- ACTION ITEM
Can you extract every row below and reproduce each line word for word, with nothing changed?

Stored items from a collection
'''

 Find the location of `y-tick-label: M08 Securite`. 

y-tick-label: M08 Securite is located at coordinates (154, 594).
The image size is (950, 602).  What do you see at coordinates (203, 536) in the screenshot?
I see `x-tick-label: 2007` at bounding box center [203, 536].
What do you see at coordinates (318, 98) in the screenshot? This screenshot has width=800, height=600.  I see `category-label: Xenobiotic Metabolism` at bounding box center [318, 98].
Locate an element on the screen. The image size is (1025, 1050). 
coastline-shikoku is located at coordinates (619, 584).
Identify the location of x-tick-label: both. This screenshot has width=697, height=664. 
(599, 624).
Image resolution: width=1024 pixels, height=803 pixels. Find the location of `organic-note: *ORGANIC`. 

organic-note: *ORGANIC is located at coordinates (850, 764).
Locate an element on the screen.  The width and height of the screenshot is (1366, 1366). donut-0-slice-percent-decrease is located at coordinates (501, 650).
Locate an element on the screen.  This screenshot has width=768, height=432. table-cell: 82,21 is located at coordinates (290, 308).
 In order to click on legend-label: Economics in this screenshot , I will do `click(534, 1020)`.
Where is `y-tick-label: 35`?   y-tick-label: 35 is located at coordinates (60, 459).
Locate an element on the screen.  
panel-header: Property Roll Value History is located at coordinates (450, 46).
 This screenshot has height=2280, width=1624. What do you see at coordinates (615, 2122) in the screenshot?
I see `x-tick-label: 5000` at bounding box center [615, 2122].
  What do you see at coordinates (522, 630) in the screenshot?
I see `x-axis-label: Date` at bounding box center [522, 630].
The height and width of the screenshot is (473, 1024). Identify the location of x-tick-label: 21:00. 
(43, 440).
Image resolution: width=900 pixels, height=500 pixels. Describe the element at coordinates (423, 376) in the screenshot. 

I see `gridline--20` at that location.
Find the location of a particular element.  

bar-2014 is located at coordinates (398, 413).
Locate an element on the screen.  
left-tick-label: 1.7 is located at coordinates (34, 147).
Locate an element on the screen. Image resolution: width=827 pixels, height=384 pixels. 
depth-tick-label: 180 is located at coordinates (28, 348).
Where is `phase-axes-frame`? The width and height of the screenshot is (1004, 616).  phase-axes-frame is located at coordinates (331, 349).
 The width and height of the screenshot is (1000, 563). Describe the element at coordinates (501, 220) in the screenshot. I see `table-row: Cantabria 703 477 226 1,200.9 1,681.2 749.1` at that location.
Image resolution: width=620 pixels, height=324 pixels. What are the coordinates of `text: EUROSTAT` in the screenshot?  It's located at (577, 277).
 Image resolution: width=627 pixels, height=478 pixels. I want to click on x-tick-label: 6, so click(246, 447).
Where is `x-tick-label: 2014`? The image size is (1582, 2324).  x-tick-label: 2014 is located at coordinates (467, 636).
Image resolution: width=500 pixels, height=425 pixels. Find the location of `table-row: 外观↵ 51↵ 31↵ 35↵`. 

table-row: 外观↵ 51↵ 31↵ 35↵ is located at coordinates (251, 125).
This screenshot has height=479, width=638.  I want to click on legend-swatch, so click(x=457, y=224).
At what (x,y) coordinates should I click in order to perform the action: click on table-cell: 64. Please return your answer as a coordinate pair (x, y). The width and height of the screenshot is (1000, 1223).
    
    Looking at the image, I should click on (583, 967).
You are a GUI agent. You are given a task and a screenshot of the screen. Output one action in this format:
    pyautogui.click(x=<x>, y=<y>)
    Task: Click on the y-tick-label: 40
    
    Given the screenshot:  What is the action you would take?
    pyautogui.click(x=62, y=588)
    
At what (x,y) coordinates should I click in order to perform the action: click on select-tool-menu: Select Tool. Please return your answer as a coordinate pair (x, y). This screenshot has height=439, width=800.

'''

- REPLY TO THE EXERCISE
 Find the location of `y-tick-label: M08 Securite`. 

y-tick-label: M08 Securite is located at coordinates (154, 594).
The image size is (950, 602).  What do you see at coordinates (203, 536) in the screenshot?
I see `x-tick-label: 2007` at bounding box center [203, 536].
What do you see at coordinates (318, 98) in the screenshot? This screenshot has width=800, height=600.  I see `category-label: Xenobiotic Metabolism` at bounding box center [318, 98].
Locate an element on the screen. The image size is (1025, 1050). 
coastline-shikoku is located at coordinates (619, 584).
Identify the location of x-tick-label: both. This screenshot has width=697, height=664. 
(599, 624).
Image resolution: width=1024 pixels, height=803 pixels. Find the location of `organic-note: *ORGANIC`. 

organic-note: *ORGANIC is located at coordinates (850, 764).
Locate an element on the screen.  The width and height of the screenshot is (1366, 1366). donut-0-slice-percent-decrease is located at coordinates (501, 650).
Locate an element on the screen.  This screenshot has width=768, height=432. table-cell: 82,21 is located at coordinates (290, 308).
 In order to click on legend-label: Economics in this screenshot , I will do `click(534, 1020)`.
Where is `y-tick-label: 35`?   y-tick-label: 35 is located at coordinates (60, 459).
Locate an element on the screen.  
panel-header: Property Roll Value History is located at coordinates (450, 46).
 This screenshot has height=2280, width=1624. What do you see at coordinates (615, 2122) in the screenshot?
I see `x-tick-label: 5000` at bounding box center [615, 2122].
  What do you see at coordinates (522, 630) in the screenshot?
I see `x-axis-label: Date` at bounding box center [522, 630].
The height and width of the screenshot is (473, 1024). Identify the location of x-tick-label: 21:00. 
(43, 440).
Image resolution: width=900 pixels, height=500 pixels. Describe the element at coordinates (423, 376) in the screenshot. 

I see `gridline--20` at that location.
Find the location of a particular element.  

bar-2014 is located at coordinates (398, 413).
Locate an element on the screen.  
left-tick-label: 1.7 is located at coordinates (34, 147).
Locate an element on the screen. Image resolution: width=827 pixels, height=384 pixels. 
depth-tick-label: 180 is located at coordinates (28, 348).
Where is `phase-axes-frame`? The width and height of the screenshot is (1004, 616).  phase-axes-frame is located at coordinates (331, 349).
 The width and height of the screenshot is (1000, 563). Describe the element at coordinates (501, 220) in the screenshot. I see `table-row: Cantabria 703 477 226 1,200.9 1,681.2 749.1` at that location.
Image resolution: width=620 pixels, height=324 pixels. What are the coordinates of `text: EUROSTAT` in the screenshot?  It's located at (577, 277).
 Image resolution: width=627 pixels, height=478 pixels. I want to click on x-tick-label: 6, so click(246, 447).
Where is `x-tick-label: 2014`? The image size is (1582, 2324).  x-tick-label: 2014 is located at coordinates (467, 636).
Image resolution: width=500 pixels, height=425 pixels. Find the location of `table-row: 外观↵ 51↵ 31↵ 35↵`. 

table-row: 外观↵ 51↵ 31↵ 35↵ is located at coordinates (251, 125).
This screenshot has height=479, width=638.  I want to click on legend-swatch, so click(x=457, y=224).
At what (x,y) coordinates should I click in order to perform the action: click on table-cell: 64. Please return your answer as a coordinate pair (x, y). The width and height of the screenshot is (1000, 1223).
    
    Looking at the image, I should click on (583, 967).
You are a GUI agent. You are given a task and a screenshot of the screen. Output one action in this format:
    pyautogui.click(x=<x>, y=<y>)
    Task: Click on the y-tick-label: 40
    
    Given the screenshot:  What is the action you would take?
    pyautogui.click(x=62, y=588)
    
At what (x,y) coordinates should I click in order to perform the action: click on select-tool-menu: Select Tool. Please return your answer as a coordinate pair (x, y). This screenshot has height=439, width=800.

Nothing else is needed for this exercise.